Problem to work on>
In the stretch of items below from the line containing "1344x896 pixels." through the line containing "(x=110, y=232)", substitute "toolbar" for "sidebar" and write those lines out again with everything else unchanged. Leave the pictures out of your answer.

Extracted records>
....................

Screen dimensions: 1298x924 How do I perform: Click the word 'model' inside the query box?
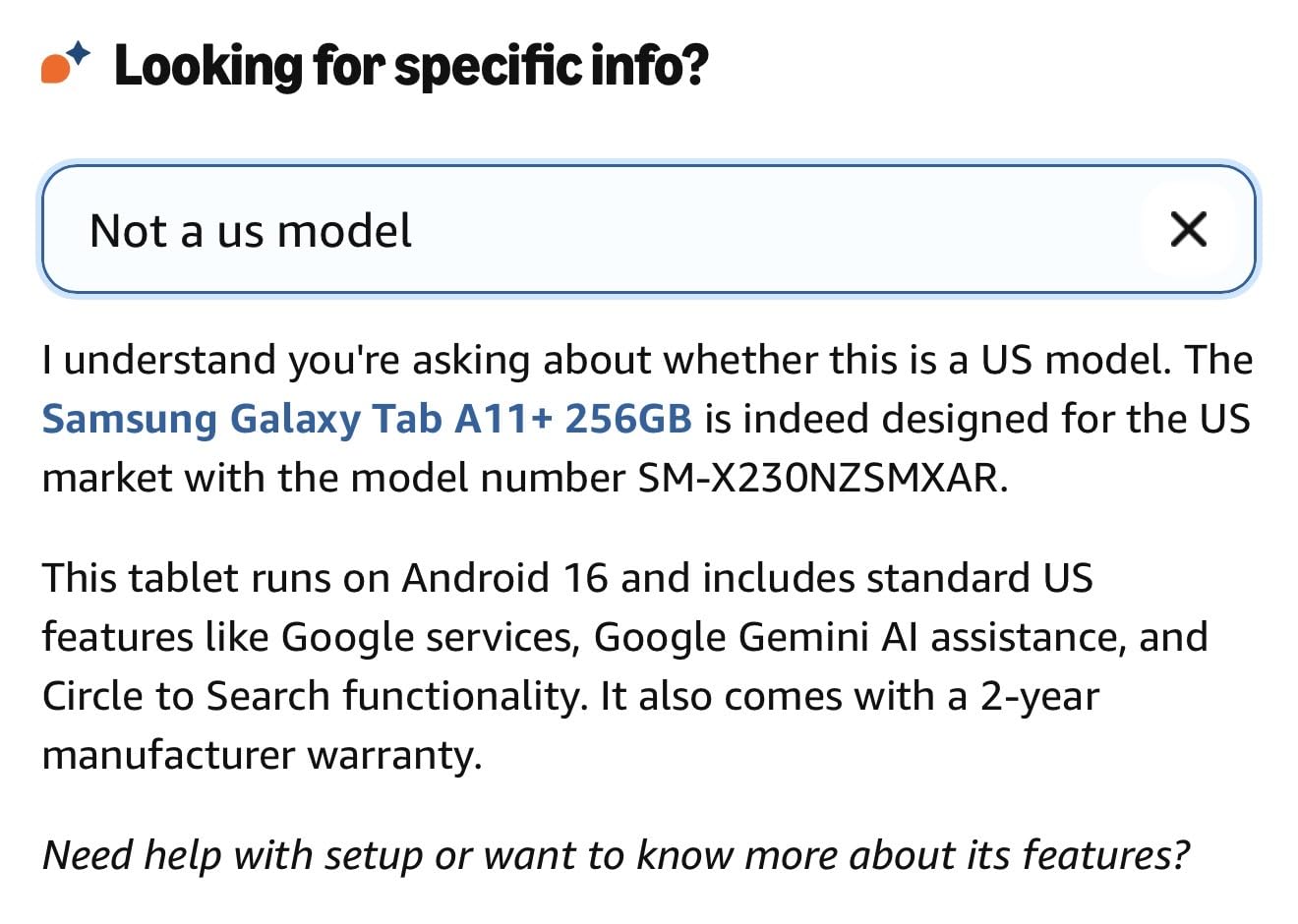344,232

....................

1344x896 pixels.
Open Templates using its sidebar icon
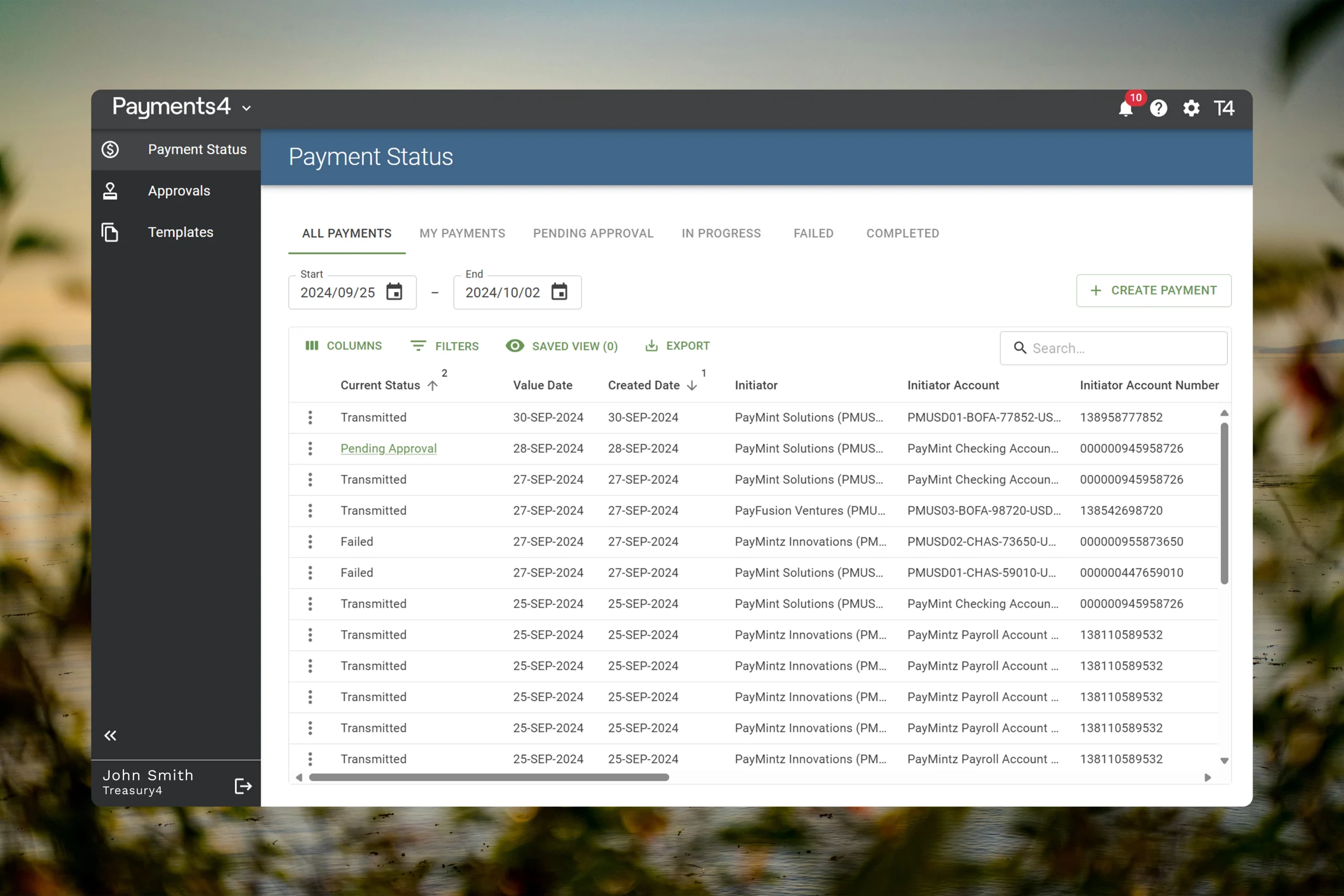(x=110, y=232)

....................

Task answer>
1344x896 pixels.
Open Templates using its toolbar icon
(x=110, y=232)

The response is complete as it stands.